# Exercise directions
Repeat all the data word for word.

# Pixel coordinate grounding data
--

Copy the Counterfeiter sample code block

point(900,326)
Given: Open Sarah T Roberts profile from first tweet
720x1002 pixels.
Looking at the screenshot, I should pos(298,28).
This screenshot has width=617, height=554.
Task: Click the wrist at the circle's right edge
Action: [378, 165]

--

# Solved problem
Copy the Counterfeiter sample code block

point(900,326)
Given: Open Sarah T Roberts profile from first tweet
720x1002 pixels.
Looking at the screenshot, I should pos(298,28).
This screenshot has width=617, height=554.
Task: Click the wrist at the circle's right edge
Action: [378, 165]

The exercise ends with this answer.